Our opinion: Lyle seniors a model of resilience, Christmas spirit
The COVID-19 pandemic has forced us all to adapt in a variety of ways in order to cope with the burden put on us.
It’s never been easy and it won’t be easy going forward, at least for the foreseeable future. All we can do is bear it and hope for a better future as vaccines begin spreading throughout the country and the world.
But while we are forced to deal with this continuing headache, we can take some optimism from those positive stories surrounding us. We introduced you to one of those stories Wednesday.
Determined to ensure that a traditional Christmas celebration was observed in some kind of manner, the seniors from Lyle High School, directed by industrial tech teacher Jim Hansen, jumped in and simply adapted to tell “The Polar Express” in a new way.

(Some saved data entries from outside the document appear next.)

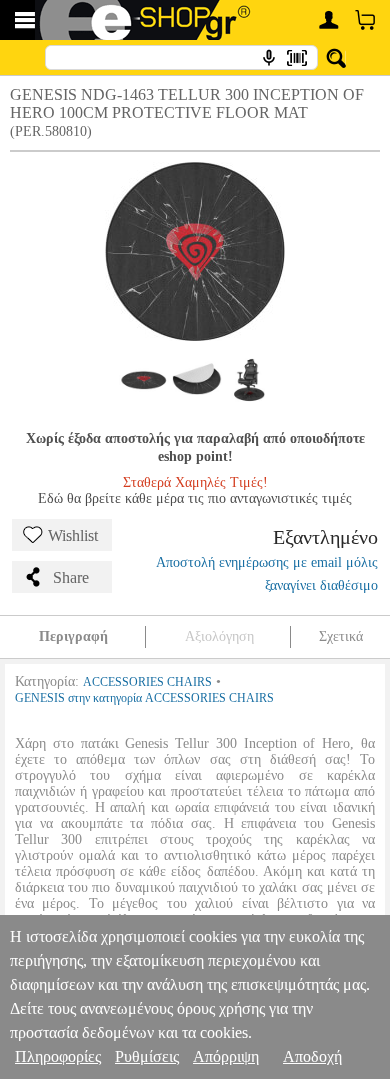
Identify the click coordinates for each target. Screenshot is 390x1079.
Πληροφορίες (58, 1056)
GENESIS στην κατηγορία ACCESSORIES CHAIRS (144, 698)
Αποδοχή (312, 1056)
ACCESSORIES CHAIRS (147, 682)
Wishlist (73, 535)
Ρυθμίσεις (147, 1056)
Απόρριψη (226, 1056)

The Polar Express Experience, as it had come to be called, involved several layers of interactive Christmas fun for elementary students in the Lyle Public Schools District. In the end it looked much different than the usual way “The Polar Express” was delivered at the school, but no less entertaining.

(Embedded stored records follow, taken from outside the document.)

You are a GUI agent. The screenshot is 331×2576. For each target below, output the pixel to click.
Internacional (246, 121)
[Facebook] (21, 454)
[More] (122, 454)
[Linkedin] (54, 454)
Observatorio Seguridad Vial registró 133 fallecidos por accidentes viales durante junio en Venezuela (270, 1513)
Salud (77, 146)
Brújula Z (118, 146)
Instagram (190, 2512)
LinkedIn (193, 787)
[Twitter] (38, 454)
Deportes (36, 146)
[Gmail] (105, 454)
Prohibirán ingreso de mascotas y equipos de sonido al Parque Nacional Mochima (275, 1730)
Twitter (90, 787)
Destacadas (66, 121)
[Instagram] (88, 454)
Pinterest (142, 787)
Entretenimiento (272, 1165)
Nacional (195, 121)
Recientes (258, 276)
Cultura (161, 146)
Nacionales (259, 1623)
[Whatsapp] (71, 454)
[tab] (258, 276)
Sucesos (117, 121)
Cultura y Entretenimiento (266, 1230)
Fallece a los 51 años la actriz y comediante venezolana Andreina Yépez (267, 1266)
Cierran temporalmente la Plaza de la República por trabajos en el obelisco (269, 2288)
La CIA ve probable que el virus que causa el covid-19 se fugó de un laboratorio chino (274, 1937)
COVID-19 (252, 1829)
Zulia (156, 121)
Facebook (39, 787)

Since 2018, the seniors at Lyle High School have always played a part in delivering the story to the elementary students, but this year COVID-19 played an unwelcome part. It threatened to derail the young tradition, but what came forth is a testament of how much these students care about their community and the younger students.

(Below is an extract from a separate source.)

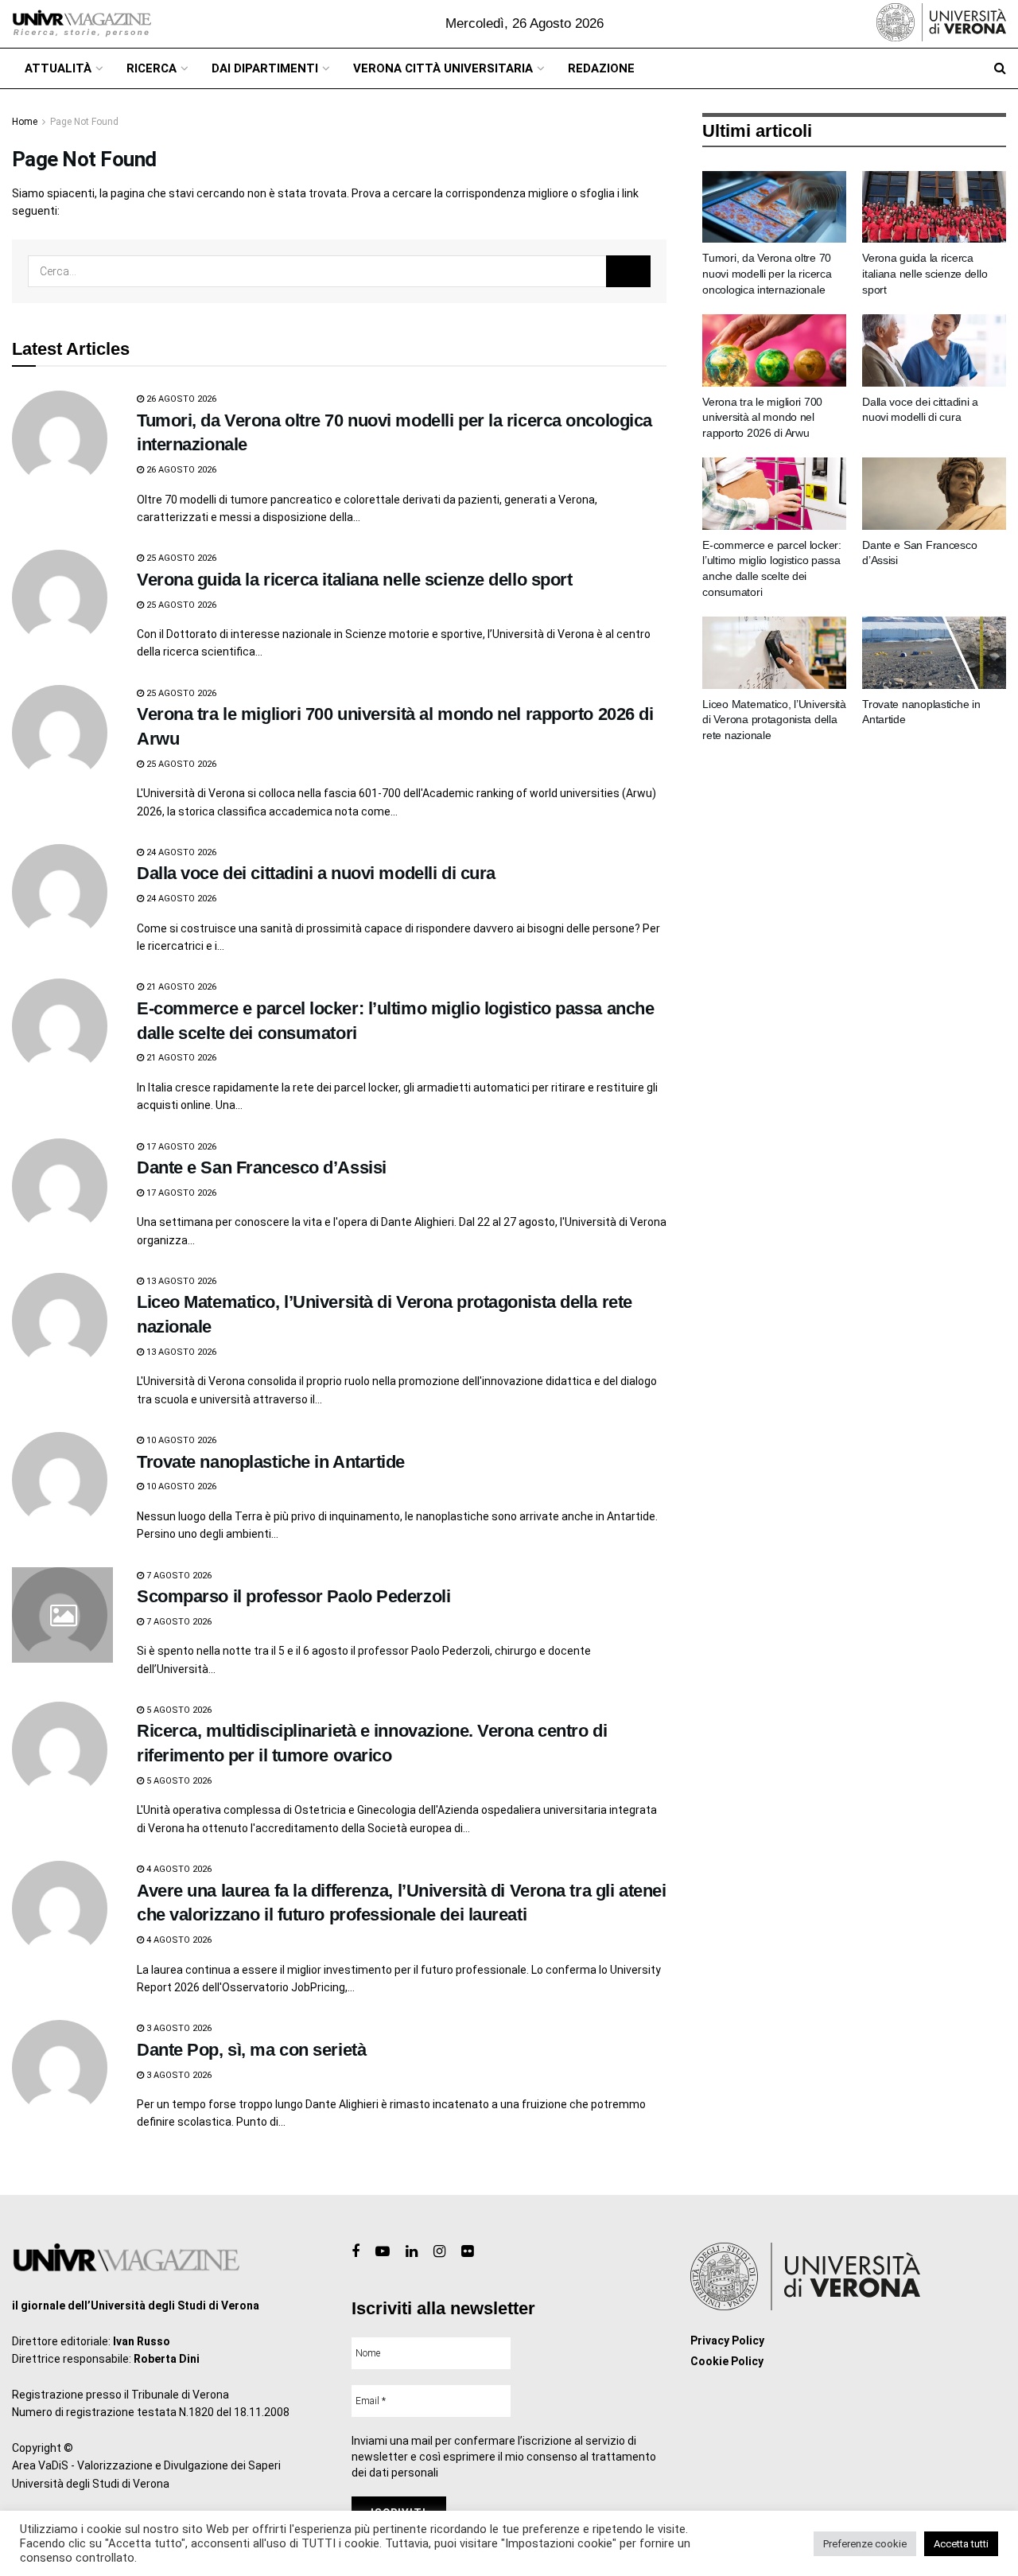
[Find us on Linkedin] (412, 2252)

The students came up with several ideas that were chained together to form the new and different experience that still was able to accomplished the same kind of fun of years past.
This was an example of how students rose to a challenge and accomplished the goals set by this challenge. Sometimes it’s easy to look at the younger generation and grumble that they are not doing the things the way we did them when we were that same age, disparage them as lazy and addicted to their cellphones. But examples like this show that anybody who has these judgments of age are underestimating what teens are capable of accomplishing.
We hope that the younger students benefited from this work and had fun with what was presented to them. It maybe wasn’t what they were used to, but nevertheless it was a taste of Christmas we all very much needed.
At the same time, we hope the seniors are proud of what they accomplished and understand the magnitude and the meaning of what they pulled off. We hope the community also realizes the gems they have in their own community.